- [AIM OF THE EXERCISE]
Could you rewrite every line of the Stored entries, from the line containing "Open the footer.liquid file" through the last row (both included), requests and all, adjusting each coordinate in the answers by -95 and leaving the requests unchanged?
=== MATERIAL FOR THE TASK ===
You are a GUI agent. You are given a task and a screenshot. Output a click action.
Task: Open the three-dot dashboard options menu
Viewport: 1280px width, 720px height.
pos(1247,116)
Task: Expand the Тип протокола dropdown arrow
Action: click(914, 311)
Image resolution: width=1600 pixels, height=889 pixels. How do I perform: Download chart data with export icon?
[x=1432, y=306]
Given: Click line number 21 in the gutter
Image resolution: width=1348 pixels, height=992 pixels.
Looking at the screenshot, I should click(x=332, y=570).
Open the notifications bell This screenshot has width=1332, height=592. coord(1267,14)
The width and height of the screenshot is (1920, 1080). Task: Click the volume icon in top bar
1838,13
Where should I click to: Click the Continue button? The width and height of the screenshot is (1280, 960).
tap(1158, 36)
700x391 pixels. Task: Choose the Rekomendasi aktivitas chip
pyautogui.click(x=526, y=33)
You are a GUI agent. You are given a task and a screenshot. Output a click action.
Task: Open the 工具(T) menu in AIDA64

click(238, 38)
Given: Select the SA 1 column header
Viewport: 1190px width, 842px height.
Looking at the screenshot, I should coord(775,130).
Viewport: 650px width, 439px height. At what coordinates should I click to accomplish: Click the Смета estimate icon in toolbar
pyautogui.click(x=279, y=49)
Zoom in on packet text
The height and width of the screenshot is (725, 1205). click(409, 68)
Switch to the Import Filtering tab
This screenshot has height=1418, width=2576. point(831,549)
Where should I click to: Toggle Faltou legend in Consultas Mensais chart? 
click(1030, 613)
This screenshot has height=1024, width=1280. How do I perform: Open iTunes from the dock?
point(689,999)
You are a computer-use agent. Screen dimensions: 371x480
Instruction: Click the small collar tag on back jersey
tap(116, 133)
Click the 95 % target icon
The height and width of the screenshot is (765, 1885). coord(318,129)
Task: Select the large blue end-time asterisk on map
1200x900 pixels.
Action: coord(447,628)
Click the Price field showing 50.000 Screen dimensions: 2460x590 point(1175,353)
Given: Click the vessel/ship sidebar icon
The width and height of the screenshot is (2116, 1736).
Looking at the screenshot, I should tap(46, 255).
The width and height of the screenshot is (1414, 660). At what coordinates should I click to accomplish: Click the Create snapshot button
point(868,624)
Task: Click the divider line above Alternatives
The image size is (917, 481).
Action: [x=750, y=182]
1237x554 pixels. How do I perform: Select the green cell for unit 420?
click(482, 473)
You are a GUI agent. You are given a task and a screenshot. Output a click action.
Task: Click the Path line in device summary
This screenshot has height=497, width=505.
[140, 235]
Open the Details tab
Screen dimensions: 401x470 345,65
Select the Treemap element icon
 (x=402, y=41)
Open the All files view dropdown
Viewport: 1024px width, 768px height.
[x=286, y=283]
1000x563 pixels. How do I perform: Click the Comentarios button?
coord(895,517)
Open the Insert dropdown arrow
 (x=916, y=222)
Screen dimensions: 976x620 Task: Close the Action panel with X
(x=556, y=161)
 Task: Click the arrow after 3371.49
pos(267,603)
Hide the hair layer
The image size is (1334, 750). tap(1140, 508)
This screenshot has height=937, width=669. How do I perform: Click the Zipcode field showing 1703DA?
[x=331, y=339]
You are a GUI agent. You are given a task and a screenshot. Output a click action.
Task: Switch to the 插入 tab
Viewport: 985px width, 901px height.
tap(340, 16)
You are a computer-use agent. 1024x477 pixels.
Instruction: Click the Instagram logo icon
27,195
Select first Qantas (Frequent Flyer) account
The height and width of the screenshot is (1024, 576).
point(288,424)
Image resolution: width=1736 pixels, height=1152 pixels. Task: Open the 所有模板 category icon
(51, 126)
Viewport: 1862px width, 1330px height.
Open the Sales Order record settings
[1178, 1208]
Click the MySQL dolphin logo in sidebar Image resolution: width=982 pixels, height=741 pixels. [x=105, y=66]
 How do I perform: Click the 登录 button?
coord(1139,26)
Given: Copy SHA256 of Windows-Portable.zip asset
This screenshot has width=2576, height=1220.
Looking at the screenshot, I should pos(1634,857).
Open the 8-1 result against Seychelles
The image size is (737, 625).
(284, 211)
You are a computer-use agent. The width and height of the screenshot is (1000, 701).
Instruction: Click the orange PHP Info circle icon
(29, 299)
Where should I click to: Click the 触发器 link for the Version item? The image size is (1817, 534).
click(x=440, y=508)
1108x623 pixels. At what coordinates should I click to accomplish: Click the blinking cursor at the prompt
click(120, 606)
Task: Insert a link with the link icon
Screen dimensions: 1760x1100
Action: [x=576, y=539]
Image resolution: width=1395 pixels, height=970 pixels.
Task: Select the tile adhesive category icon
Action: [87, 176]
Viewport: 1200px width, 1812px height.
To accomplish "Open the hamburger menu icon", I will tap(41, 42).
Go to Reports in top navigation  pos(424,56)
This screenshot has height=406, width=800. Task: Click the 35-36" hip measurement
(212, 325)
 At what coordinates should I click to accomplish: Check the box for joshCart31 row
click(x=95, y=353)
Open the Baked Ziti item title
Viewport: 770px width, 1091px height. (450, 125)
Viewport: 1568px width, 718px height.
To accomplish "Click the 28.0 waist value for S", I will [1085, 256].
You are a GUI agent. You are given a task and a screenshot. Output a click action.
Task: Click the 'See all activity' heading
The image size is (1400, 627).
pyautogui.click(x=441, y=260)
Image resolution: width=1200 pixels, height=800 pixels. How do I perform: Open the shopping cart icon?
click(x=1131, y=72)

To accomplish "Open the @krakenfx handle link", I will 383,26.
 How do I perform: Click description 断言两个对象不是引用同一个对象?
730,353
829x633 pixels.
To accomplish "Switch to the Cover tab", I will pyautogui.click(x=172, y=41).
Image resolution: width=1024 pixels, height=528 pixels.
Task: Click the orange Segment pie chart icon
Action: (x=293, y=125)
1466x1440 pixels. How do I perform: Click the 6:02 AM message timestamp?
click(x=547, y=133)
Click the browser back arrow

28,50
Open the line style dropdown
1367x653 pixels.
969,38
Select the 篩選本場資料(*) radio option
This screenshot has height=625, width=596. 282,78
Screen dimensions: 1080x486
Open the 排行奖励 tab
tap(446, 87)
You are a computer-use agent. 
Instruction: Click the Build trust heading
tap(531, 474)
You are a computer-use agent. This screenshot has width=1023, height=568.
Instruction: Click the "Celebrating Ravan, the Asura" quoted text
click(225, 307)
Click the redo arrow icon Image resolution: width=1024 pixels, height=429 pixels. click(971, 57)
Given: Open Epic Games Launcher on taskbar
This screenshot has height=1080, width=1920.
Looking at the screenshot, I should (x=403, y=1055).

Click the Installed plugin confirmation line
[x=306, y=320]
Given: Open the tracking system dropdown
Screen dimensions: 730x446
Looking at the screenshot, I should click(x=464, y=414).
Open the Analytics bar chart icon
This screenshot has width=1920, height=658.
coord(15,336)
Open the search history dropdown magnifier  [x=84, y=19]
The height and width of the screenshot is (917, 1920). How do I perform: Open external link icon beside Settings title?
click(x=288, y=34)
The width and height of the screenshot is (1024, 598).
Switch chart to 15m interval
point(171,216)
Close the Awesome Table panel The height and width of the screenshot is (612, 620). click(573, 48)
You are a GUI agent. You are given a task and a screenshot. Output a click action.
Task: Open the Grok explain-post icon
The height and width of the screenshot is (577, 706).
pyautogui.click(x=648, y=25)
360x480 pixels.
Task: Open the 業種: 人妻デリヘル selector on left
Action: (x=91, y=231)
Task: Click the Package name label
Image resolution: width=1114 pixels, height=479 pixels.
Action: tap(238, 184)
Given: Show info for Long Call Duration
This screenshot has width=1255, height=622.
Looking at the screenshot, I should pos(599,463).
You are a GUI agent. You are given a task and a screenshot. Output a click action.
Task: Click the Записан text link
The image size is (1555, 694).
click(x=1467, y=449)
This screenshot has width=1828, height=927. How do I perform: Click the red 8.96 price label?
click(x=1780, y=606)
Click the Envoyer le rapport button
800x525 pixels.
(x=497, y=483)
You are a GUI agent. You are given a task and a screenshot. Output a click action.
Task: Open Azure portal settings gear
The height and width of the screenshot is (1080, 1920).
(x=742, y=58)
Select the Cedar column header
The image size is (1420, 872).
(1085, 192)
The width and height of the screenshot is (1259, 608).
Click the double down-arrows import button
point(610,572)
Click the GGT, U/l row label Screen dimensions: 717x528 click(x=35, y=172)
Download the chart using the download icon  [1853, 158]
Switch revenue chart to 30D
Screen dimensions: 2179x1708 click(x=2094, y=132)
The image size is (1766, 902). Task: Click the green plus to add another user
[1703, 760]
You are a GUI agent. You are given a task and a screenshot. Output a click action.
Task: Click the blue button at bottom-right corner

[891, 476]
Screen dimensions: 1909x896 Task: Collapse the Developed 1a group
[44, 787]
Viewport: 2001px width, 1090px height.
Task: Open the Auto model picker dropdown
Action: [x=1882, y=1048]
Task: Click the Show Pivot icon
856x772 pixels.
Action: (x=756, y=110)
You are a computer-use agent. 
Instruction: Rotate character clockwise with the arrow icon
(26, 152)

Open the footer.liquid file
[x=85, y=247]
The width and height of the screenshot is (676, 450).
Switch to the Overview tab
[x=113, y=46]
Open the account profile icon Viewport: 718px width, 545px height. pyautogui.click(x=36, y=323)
===
- [THE RESPONSE]
Open the footer.liquid file
[x=-10, y=152]
The width and height of the screenshot is (676, 450).
Switch to the Overview tab
[x=18, y=-49]
Open the account profile icon Viewport: 718px width, 545px height. pyautogui.click(x=-59, y=228)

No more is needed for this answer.